» **PROBLEM DETAILS**: Copy out, unchanged, the entries below from the "The height and width of the screenshot is (608, 1080)." line to the final line. Omit pictures.

EXERCISE DATA: Begin

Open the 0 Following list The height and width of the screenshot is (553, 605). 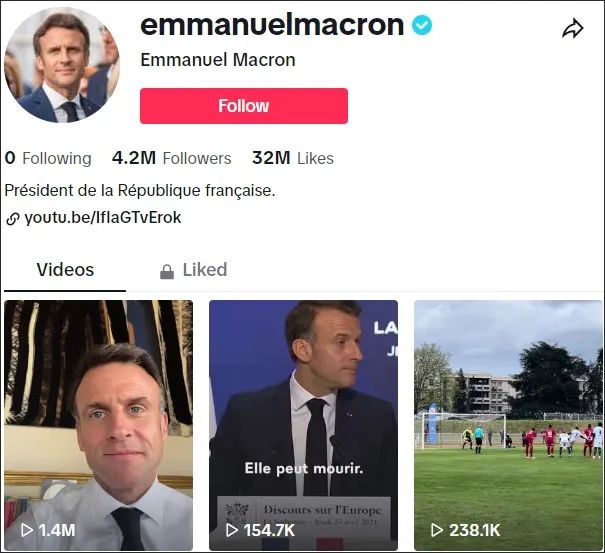click(48, 158)
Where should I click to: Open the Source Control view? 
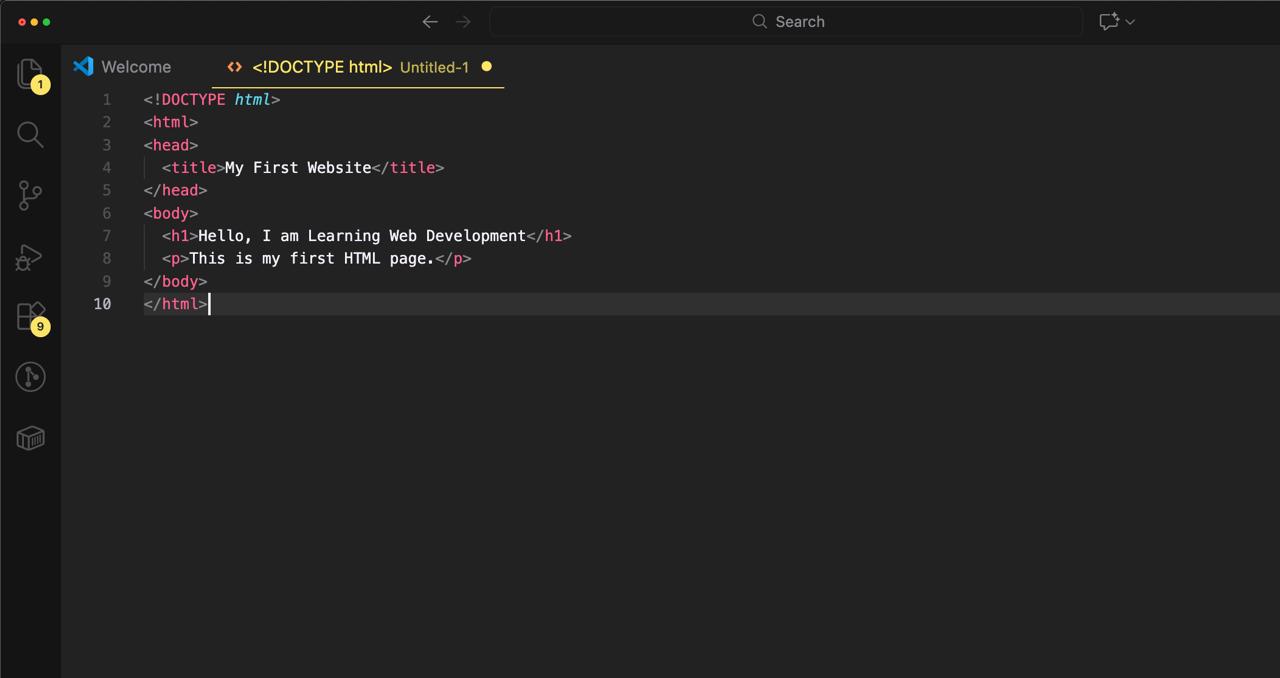[30, 196]
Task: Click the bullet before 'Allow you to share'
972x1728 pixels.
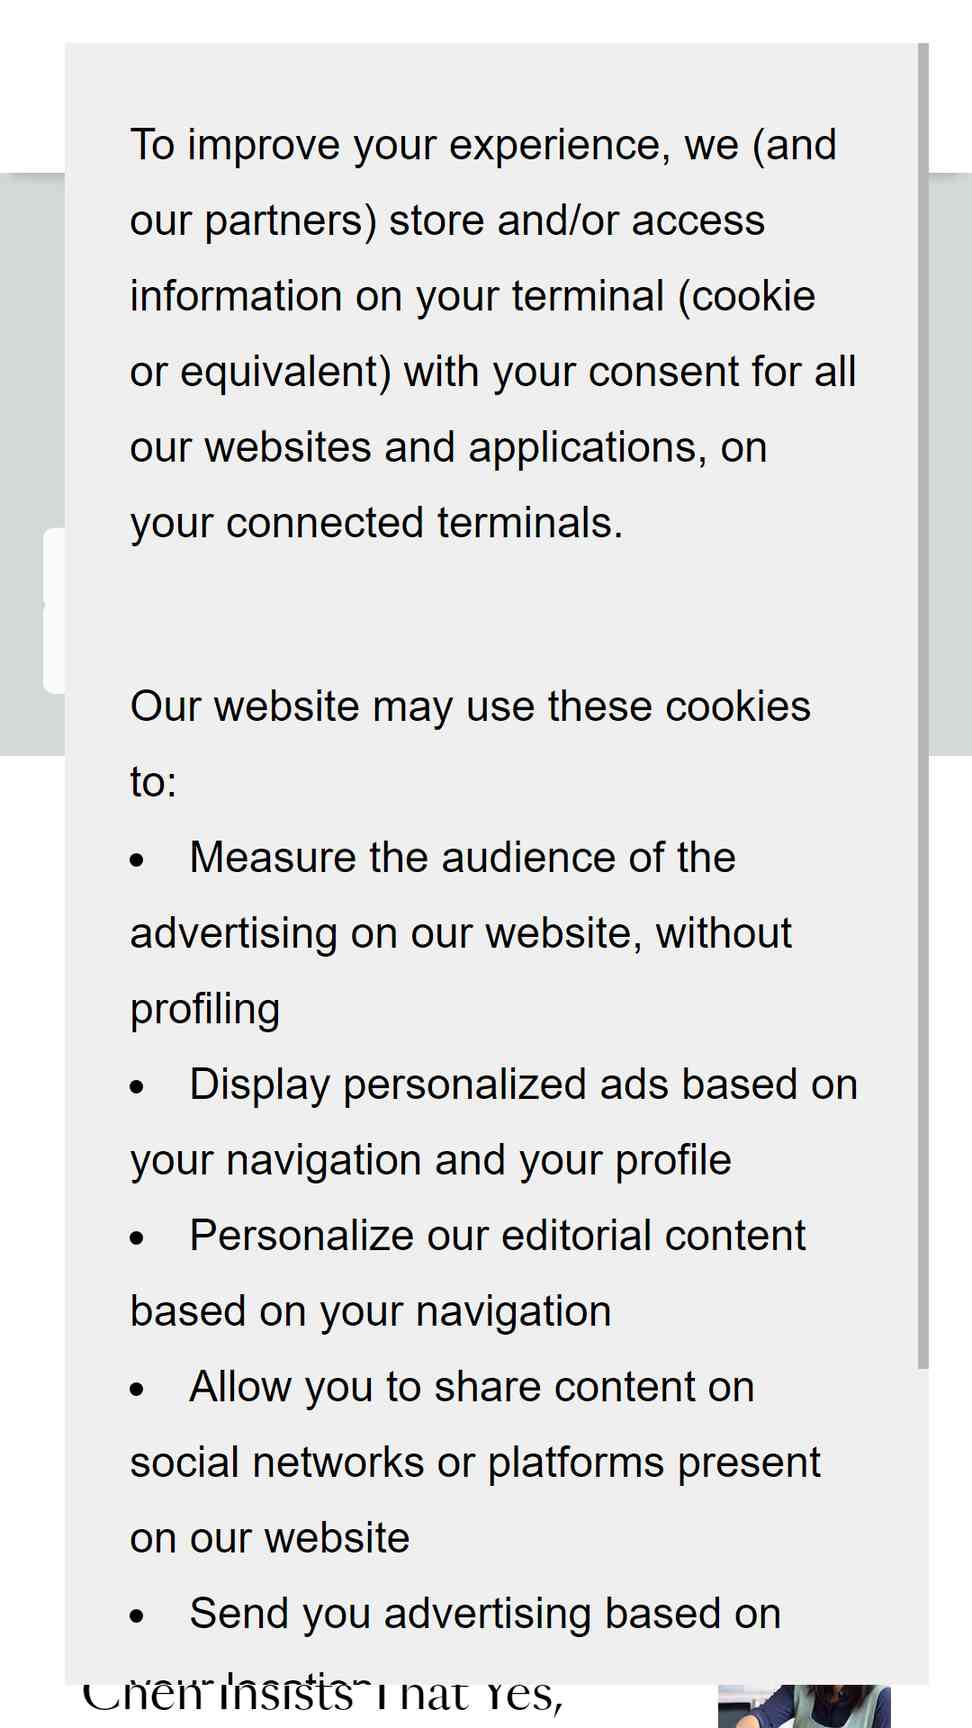Action: pyautogui.click(x=137, y=1389)
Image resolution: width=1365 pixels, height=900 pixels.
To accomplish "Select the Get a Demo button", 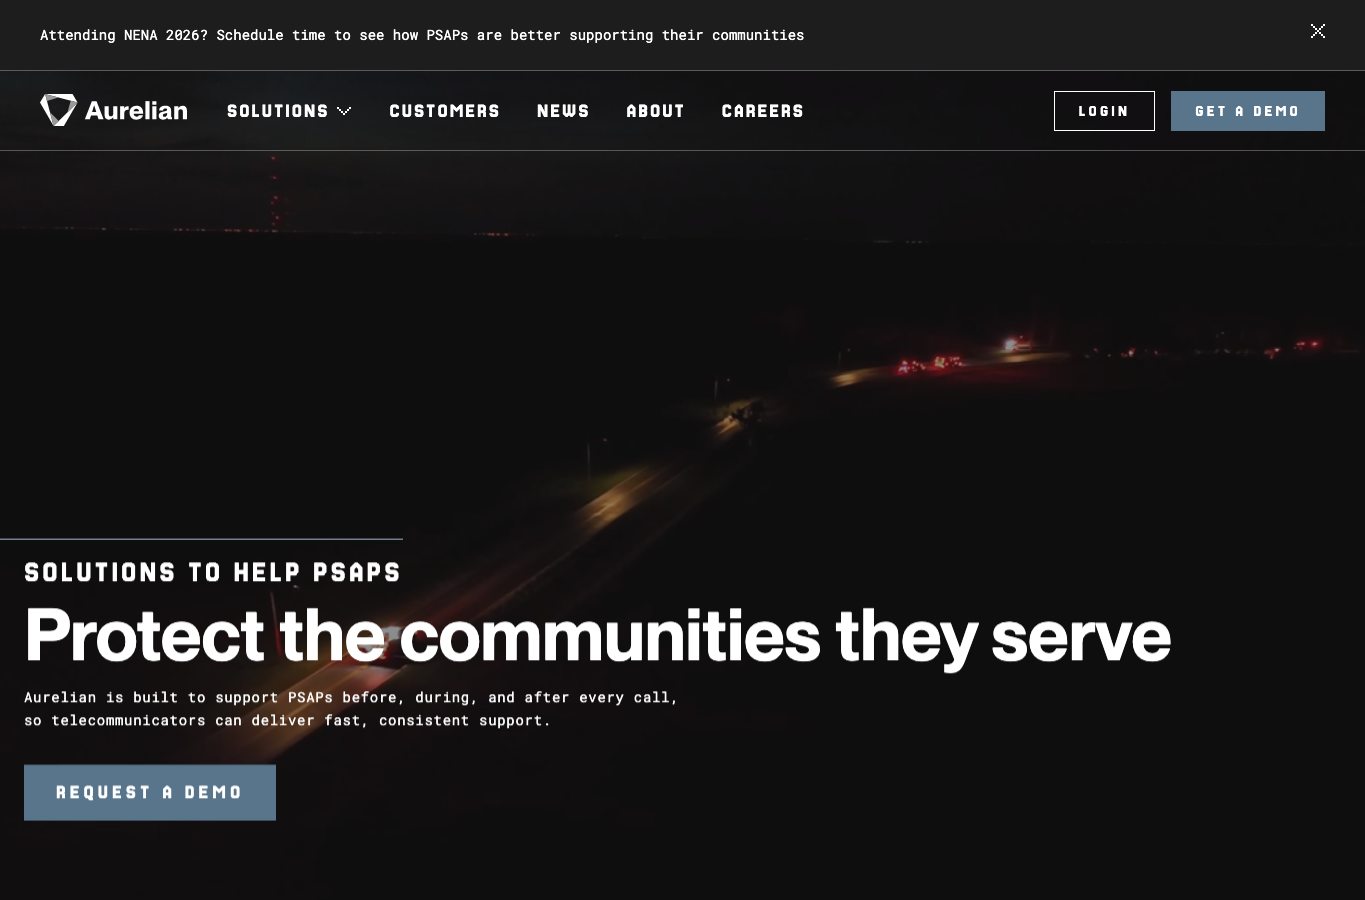I will click(x=1248, y=111).
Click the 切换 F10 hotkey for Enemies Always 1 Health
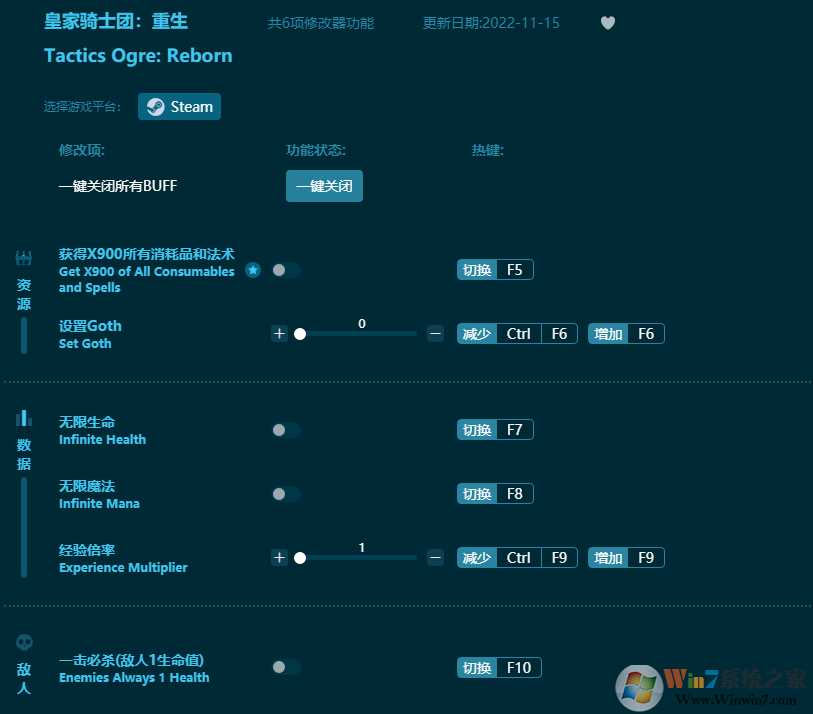The image size is (813, 714). (x=498, y=666)
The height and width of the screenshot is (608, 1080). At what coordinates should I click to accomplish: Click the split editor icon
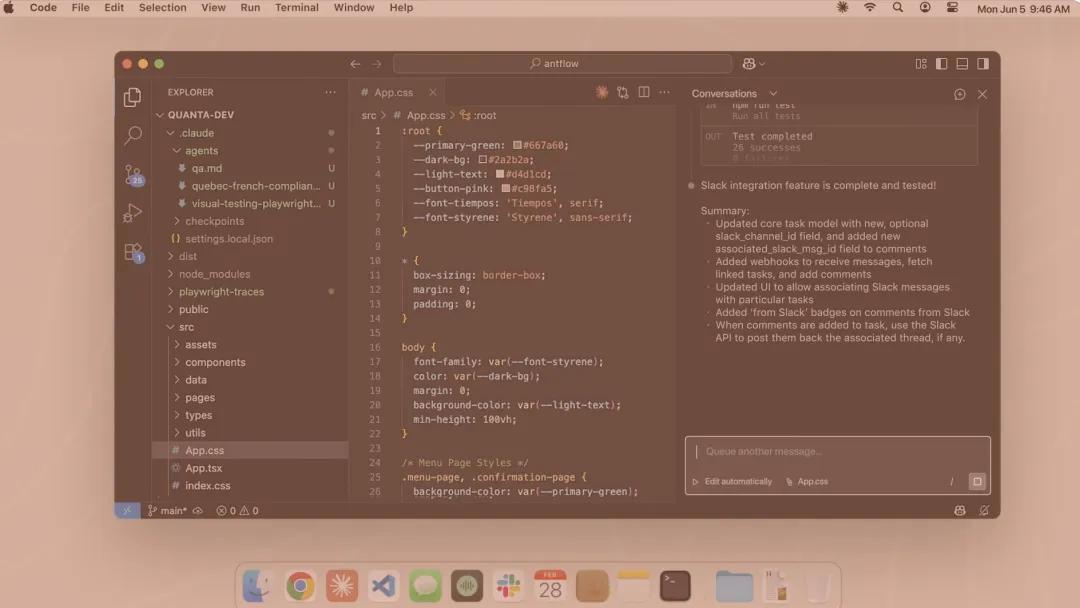point(644,92)
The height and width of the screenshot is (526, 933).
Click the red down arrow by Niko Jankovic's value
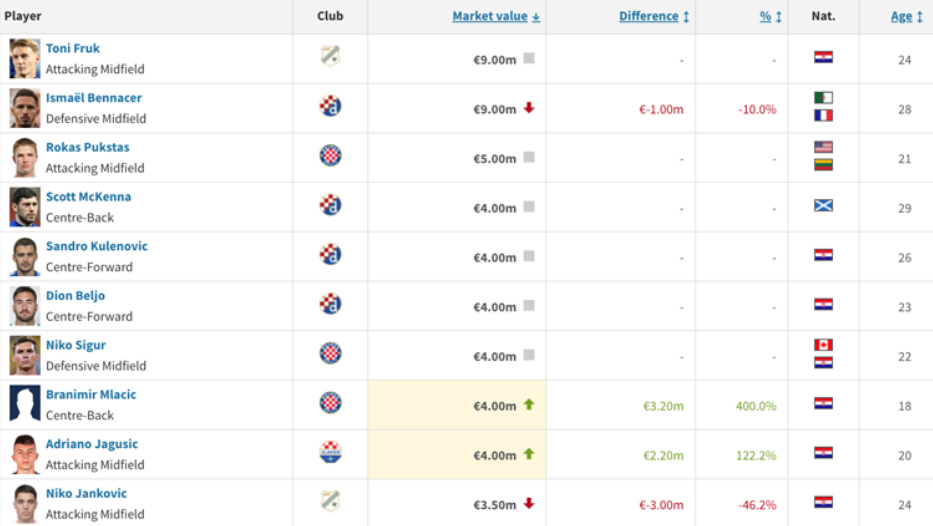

EXERCISE DATA: End

» **OUTPUT FOR THIS TASK**:
The height and width of the screenshot is (608, 1080). At what coordinates should I click to accomplish: Click the split editor icon
point(644,92)
The height and width of the screenshot is (526, 933).
Click the red down arrow by Niko Jankovic's value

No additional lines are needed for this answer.